Now, many of us were expecting massive losses, a slashing of dividends, the axing of jobs and a gaping hole in the company’s pension fund. And BT duly delivered on all fronts.
Thanks to a dreadful year from BT Global Services (which handles network services for large businesses), the company announced an annual loss of 134 million pounds after having taken a painful 1.3 billion pound write-down from that unit (a big chunk of which was due to a single IT contract with the NHS). So they’ve taken the losses on the chin and got rid of the bosses.
Meanwhile, BT’s dividend has been at the forefront of many investors’ minds, with the company having enjoyed an enviable track record of steadily rising dividends since its crisis year of 2001. But fears were today realised with a near 60 percent cut.

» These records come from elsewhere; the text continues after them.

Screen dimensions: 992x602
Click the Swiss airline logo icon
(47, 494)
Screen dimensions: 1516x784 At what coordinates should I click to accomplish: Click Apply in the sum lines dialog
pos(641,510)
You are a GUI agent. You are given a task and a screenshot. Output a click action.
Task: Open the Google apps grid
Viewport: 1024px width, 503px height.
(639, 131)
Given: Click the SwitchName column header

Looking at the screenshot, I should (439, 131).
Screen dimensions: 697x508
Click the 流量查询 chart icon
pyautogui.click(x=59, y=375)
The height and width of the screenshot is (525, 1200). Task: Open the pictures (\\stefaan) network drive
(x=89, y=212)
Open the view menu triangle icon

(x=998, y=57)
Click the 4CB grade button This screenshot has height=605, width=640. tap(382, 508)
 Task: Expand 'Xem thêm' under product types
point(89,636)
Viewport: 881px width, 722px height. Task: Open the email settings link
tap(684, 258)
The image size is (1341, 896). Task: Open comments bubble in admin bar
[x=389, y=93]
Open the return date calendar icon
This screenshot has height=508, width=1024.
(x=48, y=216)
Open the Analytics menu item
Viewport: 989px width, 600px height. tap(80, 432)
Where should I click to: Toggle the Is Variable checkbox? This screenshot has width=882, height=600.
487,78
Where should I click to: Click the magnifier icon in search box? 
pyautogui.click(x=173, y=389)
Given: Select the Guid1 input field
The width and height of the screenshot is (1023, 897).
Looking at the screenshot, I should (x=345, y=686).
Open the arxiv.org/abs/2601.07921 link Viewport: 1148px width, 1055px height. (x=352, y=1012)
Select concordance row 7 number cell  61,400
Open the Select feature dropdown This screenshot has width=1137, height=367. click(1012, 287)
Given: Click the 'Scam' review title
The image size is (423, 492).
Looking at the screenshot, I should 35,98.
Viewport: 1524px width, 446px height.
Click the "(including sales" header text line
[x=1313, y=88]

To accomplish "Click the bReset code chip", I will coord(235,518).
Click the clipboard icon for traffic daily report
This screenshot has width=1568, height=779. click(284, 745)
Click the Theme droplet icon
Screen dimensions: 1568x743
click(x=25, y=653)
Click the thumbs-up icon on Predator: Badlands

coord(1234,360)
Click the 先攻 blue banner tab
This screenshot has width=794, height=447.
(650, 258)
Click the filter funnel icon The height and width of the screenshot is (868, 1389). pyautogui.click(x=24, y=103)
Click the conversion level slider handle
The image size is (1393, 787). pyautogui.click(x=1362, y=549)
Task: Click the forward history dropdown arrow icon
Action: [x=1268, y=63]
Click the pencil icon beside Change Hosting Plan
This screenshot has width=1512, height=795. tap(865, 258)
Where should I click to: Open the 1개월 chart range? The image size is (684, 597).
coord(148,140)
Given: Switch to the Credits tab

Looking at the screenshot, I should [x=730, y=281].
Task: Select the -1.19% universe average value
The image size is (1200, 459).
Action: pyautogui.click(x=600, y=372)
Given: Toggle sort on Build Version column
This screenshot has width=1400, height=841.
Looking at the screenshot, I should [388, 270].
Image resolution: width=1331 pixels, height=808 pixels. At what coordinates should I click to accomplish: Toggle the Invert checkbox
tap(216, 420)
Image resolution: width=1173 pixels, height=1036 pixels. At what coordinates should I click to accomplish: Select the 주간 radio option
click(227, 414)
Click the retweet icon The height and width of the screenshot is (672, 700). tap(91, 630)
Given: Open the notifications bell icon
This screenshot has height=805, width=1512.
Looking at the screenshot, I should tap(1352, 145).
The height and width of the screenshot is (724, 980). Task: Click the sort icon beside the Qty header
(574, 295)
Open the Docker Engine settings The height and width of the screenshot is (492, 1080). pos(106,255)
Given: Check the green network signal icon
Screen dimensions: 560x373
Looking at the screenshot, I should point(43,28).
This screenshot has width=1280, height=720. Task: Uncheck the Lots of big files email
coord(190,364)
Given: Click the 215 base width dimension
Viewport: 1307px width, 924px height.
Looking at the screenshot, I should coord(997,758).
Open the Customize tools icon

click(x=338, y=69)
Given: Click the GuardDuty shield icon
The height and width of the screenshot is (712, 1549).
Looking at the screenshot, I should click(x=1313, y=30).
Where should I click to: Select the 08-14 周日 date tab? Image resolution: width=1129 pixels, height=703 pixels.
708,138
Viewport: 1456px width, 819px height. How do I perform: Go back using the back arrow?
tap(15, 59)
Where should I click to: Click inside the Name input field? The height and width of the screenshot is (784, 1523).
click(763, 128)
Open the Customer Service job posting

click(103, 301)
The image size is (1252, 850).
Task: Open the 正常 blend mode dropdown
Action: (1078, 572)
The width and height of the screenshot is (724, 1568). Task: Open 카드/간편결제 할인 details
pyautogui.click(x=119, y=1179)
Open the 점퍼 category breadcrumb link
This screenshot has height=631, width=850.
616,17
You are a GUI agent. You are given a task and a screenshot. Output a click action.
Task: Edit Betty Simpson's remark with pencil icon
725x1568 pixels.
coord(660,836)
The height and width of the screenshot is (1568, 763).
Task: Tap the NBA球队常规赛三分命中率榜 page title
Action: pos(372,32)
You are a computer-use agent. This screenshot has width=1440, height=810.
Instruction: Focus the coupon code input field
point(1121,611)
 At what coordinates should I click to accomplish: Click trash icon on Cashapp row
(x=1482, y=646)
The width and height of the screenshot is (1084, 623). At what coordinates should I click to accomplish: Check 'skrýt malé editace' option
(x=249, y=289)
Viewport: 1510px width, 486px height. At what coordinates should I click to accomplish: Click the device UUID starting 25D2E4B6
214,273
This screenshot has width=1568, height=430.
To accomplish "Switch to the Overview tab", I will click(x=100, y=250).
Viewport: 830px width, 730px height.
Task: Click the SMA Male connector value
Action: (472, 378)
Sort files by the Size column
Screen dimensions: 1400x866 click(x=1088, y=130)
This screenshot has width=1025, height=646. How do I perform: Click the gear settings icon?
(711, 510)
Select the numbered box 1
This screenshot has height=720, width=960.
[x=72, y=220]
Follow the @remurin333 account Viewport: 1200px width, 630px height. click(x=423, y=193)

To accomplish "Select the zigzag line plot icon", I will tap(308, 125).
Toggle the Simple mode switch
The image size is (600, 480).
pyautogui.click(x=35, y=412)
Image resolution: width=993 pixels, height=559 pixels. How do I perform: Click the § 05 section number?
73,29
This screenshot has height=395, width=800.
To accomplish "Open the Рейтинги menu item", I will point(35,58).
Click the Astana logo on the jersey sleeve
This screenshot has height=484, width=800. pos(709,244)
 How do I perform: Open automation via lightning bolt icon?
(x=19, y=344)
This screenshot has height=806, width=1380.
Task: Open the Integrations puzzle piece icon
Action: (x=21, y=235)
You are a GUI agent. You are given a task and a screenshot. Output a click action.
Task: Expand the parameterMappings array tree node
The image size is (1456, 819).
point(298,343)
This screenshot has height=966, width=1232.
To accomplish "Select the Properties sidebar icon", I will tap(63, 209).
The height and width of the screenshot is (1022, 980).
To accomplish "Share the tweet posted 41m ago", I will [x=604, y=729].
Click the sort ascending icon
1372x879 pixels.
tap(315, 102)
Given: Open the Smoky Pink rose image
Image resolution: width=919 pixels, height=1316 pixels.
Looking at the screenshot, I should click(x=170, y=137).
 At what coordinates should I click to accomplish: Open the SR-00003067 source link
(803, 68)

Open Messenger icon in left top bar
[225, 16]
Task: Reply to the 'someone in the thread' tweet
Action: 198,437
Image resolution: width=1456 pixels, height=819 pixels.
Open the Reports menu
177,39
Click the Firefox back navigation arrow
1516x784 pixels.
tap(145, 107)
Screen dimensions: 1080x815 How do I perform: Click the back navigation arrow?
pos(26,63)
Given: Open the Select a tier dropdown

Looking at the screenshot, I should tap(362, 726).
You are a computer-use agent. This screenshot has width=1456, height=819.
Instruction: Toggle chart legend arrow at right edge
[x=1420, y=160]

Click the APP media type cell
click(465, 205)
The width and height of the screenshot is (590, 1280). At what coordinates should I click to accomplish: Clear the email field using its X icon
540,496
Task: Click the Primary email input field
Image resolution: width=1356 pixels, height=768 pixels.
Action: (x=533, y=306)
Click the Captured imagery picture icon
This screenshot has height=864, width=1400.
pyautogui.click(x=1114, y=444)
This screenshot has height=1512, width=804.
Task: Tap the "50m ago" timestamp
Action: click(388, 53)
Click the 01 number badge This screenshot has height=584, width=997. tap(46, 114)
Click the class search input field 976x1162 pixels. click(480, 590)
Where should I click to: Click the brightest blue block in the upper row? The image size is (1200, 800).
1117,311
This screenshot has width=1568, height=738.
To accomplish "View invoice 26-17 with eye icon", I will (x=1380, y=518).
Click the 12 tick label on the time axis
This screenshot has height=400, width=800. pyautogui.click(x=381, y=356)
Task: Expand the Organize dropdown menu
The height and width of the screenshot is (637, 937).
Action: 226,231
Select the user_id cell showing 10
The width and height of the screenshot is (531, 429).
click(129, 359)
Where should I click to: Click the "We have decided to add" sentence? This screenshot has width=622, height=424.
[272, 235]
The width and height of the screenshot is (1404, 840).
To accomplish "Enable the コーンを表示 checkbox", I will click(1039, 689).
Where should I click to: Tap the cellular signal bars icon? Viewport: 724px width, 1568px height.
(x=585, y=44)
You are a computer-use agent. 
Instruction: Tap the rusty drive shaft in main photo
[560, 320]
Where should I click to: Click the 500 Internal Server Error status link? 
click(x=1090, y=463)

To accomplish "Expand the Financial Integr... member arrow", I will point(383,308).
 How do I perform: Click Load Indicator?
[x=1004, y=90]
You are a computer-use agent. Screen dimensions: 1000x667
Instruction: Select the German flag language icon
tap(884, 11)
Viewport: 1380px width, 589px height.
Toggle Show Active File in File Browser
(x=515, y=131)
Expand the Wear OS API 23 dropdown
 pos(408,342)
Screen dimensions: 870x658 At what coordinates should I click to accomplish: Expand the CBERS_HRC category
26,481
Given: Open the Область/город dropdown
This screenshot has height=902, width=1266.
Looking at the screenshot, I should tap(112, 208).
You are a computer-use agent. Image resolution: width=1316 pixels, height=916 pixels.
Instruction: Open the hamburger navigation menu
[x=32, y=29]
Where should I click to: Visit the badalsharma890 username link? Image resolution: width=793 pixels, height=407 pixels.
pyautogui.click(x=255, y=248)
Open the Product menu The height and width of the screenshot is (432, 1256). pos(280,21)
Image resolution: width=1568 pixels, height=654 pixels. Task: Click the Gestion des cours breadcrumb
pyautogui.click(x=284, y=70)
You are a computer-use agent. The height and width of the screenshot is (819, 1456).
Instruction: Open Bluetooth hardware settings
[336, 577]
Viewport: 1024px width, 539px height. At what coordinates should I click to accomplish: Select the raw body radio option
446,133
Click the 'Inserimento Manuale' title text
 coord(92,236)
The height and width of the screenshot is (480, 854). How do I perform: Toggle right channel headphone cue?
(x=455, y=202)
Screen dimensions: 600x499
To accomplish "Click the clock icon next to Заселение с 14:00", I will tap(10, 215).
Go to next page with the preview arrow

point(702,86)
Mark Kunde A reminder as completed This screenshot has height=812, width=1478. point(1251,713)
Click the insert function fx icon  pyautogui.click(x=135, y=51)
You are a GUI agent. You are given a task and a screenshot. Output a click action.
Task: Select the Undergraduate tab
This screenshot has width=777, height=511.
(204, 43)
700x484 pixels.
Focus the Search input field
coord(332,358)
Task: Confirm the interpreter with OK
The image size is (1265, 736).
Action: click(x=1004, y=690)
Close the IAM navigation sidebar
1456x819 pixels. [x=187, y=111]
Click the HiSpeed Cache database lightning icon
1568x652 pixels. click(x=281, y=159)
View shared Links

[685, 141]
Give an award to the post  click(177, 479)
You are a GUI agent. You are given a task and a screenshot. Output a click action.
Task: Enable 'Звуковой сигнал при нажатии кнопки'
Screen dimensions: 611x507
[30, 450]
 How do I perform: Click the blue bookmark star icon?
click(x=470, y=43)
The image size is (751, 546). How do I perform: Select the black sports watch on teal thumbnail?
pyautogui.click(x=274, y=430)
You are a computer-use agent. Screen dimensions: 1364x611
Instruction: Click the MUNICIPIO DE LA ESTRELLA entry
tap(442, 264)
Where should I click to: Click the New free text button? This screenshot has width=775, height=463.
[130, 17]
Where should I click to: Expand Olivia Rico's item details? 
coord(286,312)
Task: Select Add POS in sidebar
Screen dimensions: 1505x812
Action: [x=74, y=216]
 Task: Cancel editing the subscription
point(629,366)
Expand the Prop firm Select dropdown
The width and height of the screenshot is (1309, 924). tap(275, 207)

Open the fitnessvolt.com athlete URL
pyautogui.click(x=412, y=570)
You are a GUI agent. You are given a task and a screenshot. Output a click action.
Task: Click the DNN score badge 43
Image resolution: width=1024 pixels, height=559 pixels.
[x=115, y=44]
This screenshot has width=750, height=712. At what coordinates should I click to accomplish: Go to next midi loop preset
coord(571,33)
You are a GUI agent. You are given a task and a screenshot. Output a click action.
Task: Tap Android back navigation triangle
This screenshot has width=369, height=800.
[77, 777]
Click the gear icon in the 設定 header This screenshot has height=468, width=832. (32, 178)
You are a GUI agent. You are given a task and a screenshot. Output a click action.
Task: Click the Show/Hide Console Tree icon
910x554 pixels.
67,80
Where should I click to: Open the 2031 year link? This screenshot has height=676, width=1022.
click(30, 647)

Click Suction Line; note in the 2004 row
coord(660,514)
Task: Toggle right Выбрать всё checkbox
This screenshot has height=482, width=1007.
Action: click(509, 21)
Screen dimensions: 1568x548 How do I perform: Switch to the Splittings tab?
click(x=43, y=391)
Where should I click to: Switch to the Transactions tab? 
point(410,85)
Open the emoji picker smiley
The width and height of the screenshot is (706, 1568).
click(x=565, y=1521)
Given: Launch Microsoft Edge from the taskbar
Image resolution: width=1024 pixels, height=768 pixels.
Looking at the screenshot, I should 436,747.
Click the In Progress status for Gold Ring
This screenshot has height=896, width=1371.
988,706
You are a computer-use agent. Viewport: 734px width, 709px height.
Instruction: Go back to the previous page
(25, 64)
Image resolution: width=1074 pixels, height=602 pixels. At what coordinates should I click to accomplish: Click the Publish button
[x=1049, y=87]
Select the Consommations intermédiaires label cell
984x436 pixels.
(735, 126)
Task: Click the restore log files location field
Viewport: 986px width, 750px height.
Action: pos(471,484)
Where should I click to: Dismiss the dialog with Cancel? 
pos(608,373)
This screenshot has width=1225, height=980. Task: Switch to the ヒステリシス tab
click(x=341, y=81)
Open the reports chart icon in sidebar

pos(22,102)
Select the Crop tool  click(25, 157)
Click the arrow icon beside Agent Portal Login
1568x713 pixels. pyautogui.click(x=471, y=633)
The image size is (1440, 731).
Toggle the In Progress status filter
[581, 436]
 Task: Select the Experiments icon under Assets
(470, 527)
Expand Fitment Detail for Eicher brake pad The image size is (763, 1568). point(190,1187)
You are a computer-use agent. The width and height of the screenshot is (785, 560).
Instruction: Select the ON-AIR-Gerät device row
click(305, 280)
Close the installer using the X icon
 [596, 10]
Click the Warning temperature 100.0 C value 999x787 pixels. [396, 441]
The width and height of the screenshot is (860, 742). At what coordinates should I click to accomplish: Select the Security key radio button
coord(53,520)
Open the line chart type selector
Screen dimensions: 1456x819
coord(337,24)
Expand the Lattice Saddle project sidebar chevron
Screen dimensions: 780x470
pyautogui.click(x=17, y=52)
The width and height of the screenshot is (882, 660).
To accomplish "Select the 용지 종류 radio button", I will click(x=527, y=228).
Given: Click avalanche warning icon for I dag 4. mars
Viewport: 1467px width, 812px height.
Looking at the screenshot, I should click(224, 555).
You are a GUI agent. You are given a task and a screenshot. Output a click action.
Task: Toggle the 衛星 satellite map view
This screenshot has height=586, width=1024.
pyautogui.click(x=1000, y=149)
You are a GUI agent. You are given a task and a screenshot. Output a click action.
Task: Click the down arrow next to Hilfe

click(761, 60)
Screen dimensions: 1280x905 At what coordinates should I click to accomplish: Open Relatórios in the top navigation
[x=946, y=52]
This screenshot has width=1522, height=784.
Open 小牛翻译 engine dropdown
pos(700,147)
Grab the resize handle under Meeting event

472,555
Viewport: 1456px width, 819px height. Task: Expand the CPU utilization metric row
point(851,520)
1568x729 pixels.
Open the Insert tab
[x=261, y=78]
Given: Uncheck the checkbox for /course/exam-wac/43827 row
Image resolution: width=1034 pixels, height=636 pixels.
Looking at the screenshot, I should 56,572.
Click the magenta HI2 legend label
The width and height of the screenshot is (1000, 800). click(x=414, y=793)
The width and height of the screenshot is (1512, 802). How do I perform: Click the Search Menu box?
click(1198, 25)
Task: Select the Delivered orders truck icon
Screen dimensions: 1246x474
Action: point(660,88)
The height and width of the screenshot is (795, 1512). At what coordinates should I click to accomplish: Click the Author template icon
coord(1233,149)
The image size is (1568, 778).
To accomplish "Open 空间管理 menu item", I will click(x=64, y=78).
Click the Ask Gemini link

The full-year dividend has been slashed from last year’s 15.8 pence to just 6.5 pence.
Over in the pensions department, it’s been a dreadful year too. This past year has seen its fund reduced from a 2 billion pound net surplus last year to a 2.9 billion pound deficit this year – 2.9 billion pounds is a hefty hole to fill, and BT is planning to increase its pension fund contributions to 525 million pounds a year over the next three years.
Finally, with 15,000 jobs having already been lost in the 2008-09 year, a further 10,000 redundancies were expected to be announced for the coming year. But the jobs picture has turned out worse than that, with 15,000 now expected to go. BT hopes that most of those will go through natural wastage and voluntary redundancies, and that no compulsory redundancies will be needed.
Truth is, BT needs to improve productivity significantly if it is to compete in a global telecoms market. Currently, revenue in the global telecom sector is around 260,000 pounds for every full-time employee. But BT is some 30 percent less productive – its employees generate just 185,000 pounds per year.
Vodafone, on the other hand, boasts one of the highest levels of productivity. Its full-time workforce generates almost 500,000 pounds per employee or twice the industry average. Vodafone’s workforce also generates almost three times more revenue per worker than a comparable BT worker.
Of course BT’s low productivity is an unfortunate feature of its history as a denationalised monopoly. And although direct comparisons between, say, Vodafone and BT are difficult because one is mobile telecom business and the other fixed line, investors should nevertheless take this into account.
Private investors should consider efficiency and productivity of businesses when making long-term investment decisions. Lower productivity can translate to lower long-run returns for shareholders.
When investing in shares we tend to find that a rising tide may lift all boats, but a financial hurricane can sink many ships. BT has benefited from a rising financial tide, but its low productivity has now been found wanting.